→ Written problem
Extract every line of the data below and reproduce each one character for character, without changing anything.

→ Source data
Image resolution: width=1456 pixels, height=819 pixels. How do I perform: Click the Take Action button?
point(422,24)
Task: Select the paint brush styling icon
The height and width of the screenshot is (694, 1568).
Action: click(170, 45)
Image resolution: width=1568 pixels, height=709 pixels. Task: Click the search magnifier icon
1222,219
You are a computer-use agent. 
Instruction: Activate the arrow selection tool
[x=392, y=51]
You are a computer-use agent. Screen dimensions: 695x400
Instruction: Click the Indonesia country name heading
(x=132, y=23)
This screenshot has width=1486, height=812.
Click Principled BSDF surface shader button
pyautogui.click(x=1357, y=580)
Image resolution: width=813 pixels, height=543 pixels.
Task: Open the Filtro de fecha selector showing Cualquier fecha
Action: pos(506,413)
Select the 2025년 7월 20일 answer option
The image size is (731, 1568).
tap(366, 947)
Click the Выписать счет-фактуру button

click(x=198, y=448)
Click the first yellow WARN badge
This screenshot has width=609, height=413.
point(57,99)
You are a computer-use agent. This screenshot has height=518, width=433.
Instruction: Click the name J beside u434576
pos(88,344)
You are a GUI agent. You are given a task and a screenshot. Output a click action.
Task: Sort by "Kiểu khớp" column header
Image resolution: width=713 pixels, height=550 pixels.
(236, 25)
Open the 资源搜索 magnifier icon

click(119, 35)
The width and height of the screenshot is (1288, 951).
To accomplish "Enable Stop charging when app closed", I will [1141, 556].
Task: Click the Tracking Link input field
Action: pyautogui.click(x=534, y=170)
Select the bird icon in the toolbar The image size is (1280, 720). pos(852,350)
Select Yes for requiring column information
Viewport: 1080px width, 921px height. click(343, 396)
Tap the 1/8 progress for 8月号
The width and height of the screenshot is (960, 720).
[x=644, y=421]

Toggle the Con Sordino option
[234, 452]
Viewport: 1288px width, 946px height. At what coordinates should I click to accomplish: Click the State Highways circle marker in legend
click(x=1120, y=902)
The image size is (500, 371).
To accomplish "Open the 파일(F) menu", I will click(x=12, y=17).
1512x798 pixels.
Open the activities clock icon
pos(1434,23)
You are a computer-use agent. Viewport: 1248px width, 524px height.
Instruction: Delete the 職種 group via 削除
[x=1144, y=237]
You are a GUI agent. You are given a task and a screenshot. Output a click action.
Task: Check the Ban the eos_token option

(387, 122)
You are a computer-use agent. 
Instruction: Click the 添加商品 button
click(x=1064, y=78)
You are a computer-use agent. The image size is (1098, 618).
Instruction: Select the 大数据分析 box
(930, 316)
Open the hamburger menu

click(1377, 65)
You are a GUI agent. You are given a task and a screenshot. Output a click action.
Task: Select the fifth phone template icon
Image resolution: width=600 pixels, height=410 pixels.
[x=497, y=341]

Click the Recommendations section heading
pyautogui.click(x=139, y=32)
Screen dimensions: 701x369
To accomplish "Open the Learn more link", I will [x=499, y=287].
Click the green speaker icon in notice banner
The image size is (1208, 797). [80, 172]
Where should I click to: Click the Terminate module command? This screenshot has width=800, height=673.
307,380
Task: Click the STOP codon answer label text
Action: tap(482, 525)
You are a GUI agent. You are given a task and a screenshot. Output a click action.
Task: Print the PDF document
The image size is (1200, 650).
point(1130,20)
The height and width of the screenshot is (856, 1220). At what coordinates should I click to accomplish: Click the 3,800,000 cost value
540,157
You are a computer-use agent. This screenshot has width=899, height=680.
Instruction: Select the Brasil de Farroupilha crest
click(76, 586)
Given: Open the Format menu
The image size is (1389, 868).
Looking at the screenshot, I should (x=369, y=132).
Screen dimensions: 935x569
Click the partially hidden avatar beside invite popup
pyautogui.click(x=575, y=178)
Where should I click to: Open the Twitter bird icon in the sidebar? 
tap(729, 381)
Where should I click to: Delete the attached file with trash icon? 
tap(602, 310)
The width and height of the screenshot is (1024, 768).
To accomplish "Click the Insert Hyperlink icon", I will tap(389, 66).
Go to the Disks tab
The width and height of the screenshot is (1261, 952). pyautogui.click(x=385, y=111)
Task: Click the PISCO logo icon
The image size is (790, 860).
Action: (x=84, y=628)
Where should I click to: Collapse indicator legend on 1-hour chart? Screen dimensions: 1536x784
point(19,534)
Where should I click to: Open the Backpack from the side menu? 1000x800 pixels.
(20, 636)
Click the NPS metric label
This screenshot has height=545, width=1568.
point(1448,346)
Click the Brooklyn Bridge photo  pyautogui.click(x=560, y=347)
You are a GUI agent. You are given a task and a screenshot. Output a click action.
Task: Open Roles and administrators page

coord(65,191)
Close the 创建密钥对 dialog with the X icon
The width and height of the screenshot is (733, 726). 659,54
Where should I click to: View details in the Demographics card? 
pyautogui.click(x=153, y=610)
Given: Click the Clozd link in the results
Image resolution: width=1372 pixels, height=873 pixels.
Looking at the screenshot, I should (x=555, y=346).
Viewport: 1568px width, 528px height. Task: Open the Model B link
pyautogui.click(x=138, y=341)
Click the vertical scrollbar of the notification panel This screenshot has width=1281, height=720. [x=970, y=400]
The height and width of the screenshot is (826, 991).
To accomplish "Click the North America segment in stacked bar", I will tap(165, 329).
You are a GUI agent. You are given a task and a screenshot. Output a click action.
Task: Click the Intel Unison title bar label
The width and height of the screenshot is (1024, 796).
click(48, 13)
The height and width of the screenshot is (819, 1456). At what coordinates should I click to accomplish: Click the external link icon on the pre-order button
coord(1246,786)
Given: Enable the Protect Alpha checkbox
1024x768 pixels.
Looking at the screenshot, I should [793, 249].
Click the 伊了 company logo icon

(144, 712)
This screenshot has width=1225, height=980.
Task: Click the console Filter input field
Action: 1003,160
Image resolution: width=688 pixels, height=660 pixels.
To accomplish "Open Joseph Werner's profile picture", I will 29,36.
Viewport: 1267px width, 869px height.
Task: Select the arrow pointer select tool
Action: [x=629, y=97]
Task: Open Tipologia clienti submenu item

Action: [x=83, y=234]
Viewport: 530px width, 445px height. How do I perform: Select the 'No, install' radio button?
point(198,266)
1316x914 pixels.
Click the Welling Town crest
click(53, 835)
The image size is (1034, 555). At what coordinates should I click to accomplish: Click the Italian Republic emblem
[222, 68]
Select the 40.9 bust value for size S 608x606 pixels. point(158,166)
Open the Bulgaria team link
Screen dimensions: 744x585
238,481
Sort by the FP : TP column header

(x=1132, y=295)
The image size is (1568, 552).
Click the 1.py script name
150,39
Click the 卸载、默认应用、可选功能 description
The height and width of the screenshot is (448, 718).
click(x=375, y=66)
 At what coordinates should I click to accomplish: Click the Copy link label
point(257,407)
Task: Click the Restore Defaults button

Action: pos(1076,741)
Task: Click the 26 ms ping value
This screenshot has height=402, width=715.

→ Response
Image resolution: width=1456 pixels, height=819 pixels. How do I perform: Click the Take Action button?
point(422,24)
Task: Select the paint brush styling icon
The height and width of the screenshot is (694, 1568).
Action: click(170, 45)
Image resolution: width=1568 pixels, height=709 pixels. Task: Click the search magnifier icon
1222,219
You are a computer-use agent. 
Instruction: Activate the arrow selection tool
[x=392, y=51]
You are a computer-use agent. Screen dimensions: 695x400
Instruction: Click the Indonesia country name heading
(x=132, y=23)
This screenshot has width=1486, height=812.
Click Principled BSDF surface shader button
pyautogui.click(x=1357, y=580)
Image resolution: width=813 pixels, height=543 pixels.
Task: Open the Filtro de fecha selector showing Cualquier fecha
Action: pos(506,413)
Select the 2025년 7월 20일 answer option
The image size is (731, 1568).
tap(366, 947)
Click the Выписать счет-фактуру button

click(x=198, y=448)
Click the first yellow WARN badge
This screenshot has width=609, height=413.
point(57,99)
You are a computer-use agent. This screenshot has height=518, width=433.
Instruction: Click the name J beside u434576
pos(88,344)
You are a GUI agent. You are given a task and a screenshot. Output a click action.
Task: Sort by "Kiểu khớp" column header
Image resolution: width=713 pixels, height=550 pixels.
(236, 25)
Open the 资源搜索 magnifier icon

click(119, 35)
The width and height of the screenshot is (1288, 951).
To accomplish "Enable Stop charging when app closed", I will [1141, 556].
Task: Click the Tracking Link input field
Action: pyautogui.click(x=534, y=170)
Select the bird icon in the toolbar The image size is (1280, 720). pos(852,350)
Select Yes for requiring column information
Viewport: 1080px width, 921px height. click(343, 396)
Tap the 1/8 progress for 8月号
The width and height of the screenshot is (960, 720).
[x=644, y=421]

Toggle the Con Sordino option
[234, 452]
Viewport: 1288px width, 946px height. At what coordinates should I click to accomplish: Click the State Highways circle marker in legend
click(x=1120, y=902)
The image size is (500, 371).
To accomplish "Open the 파일(F) menu", I will click(x=12, y=17).
1512x798 pixels.
Open the activities clock icon
pos(1434,23)
You are a computer-use agent. Viewport: 1248px width, 524px height.
Instruction: Delete the 職種 group via 削除
[x=1144, y=237]
You are a GUI agent. You are given a task and a screenshot. Output a click action.
Task: Check the Ban the eos_token option

(387, 122)
You are a computer-use agent. 
Instruction: Click the 添加商品 button
click(x=1064, y=78)
You are a computer-use agent. The image size is (1098, 618).
Instruction: Select the 大数据分析 box
(930, 316)
Open the hamburger menu

click(1377, 65)
You are a GUI agent. You are given a task and a screenshot. Output a click action.
Task: Select the fifth phone template icon
Image resolution: width=600 pixels, height=410 pixels.
[x=497, y=341]

Click the Recommendations section heading
pyautogui.click(x=139, y=32)
Screen dimensions: 701x369
To accomplish "Open the Learn more link", I will [x=499, y=287].
Click the green speaker icon in notice banner
The image size is (1208, 797). [80, 172]
Where should I click to: Click the Terminate module command? This screenshot has width=800, height=673.
307,380
Task: Click the STOP codon answer label text
Action: tap(482, 525)
You are a GUI agent. You are given a task and a screenshot. Output a click action.
Task: Print the PDF document
The image size is (1200, 650).
point(1130,20)
The height and width of the screenshot is (856, 1220). At what coordinates should I click to accomplish: Click the 3,800,000 cost value
540,157
You are a computer-use agent. This screenshot has width=899, height=680.
Instruction: Select the Brasil de Farroupilha crest
click(76, 586)
Given: Open the Format menu
The image size is (1389, 868).
Looking at the screenshot, I should (x=369, y=132).
Screen dimensions: 935x569
Click the partially hidden avatar beside invite popup
pyautogui.click(x=575, y=178)
Where should I click to: Open the Twitter bird icon in the sidebar? 
tap(729, 381)
Where should I click to: Delete the attached file with trash icon? 
tap(602, 310)
The width and height of the screenshot is (1024, 768).
To accomplish "Click the Insert Hyperlink icon", I will tap(389, 66).
Go to the Disks tab
The width and height of the screenshot is (1261, 952). pyautogui.click(x=385, y=111)
Task: Click the PISCO logo icon
The image size is (790, 860).
Action: (x=84, y=628)
Where should I click to: Collapse indicator legend on 1-hour chart? Screen dimensions: 1536x784
point(19,534)
Where should I click to: Open the Backpack from the side menu? 1000x800 pixels.
(20, 636)
Click the NPS metric label
This screenshot has height=545, width=1568.
point(1448,346)
Click the Brooklyn Bridge photo  pyautogui.click(x=560, y=347)
You are a GUI agent. You are given a task and a screenshot. Output a click action.
Task: Open Roles and administrators page

coord(65,191)
Close the 创建密钥对 dialog with the X icon
The width and height of the screenshot is (733, 726). 659,54
Where should I click to: View details in the Demographics card? 
pyautogui.click(x=153, y=610)
Given: Click the Clozd link in the results
Image resolution: width=1372 pixels, height=873 pixels.
Looking at the screenshot, I should (x=555, y=346).
Viewport: 1568px width, 528px height. Task: Open the Model B link
pyautogui.click(x=138, y=341)
Click the vertical scrollbar of the notification panel This screenshot has width=1281, height=720. [x=970, y=400]
The height and width of the screenshot is (826, 991).
To accomplish "Click the North America segment in stacked bar", I will tap(165, 329).
You are a GUI agent. You are given a task and a screenshot. Output a click action.
Task: Click the Intel Unison title bar label
The width and height of the screenshot is (1024, 796).
click(48, 13)
The height and width of the screenshot is (819, 1456). At what coordinates should I click to accomplish: Click the external link icon on the pre-order button
coord(1246,786)
Given: Enable the Protect Alpha checkbox
1024x768 pixels.
Looking at the screenshot, I should [793, 249].
Click the 伊了 company logo icon

(144, 712)
This screenshot has width=1225, height=980.
Task: Click the console Filter input field
Action: 1003,160
Image resolution: width=688 pixels, height=660 pixels.
To accomplish "Open Joseph Werner's profile picture", I will 29,36.
Viewport: 1267px width, 869px height.
Task: Select the arrow pointer select tool
Action: [x=629, y=97]
Task: Open Tipologia clienti submenu item

Action: [x=83, y=234]
Viewport: 530px width, 445px height. How do I perform: Select the 'No, install' radio button?
point(198,266)
1316x914 pixels.
Click the Welling Town crest
click(53, 835)
The image size is (1034, 555). At what coordinates should I click to accomplish: Click the Italian Republic emblem
[222, 68]
Select the 40.9 bust value for size S 608x606 pixels. point(158,166)
Open the Bulgaria team link
Screen dimensions: 744x585
238,481
Sort by the FP : TP column header

(x=1132, y=295)
The image size is (1568, 552).
Click the 1.py script name
150,39
Click the 卸载、默认应用、可选功能 description
The height and width of the screenshot is (448, 718).
click(x=375, y=66)
 At what coordinates should I click to accomplish: Click the Copy link label
point(257,407)
Task: Click the Restore Defaults button

Action: pos(1076,741)
Task: Click the 26 ms ping value
This screenshot has height=402, width=715.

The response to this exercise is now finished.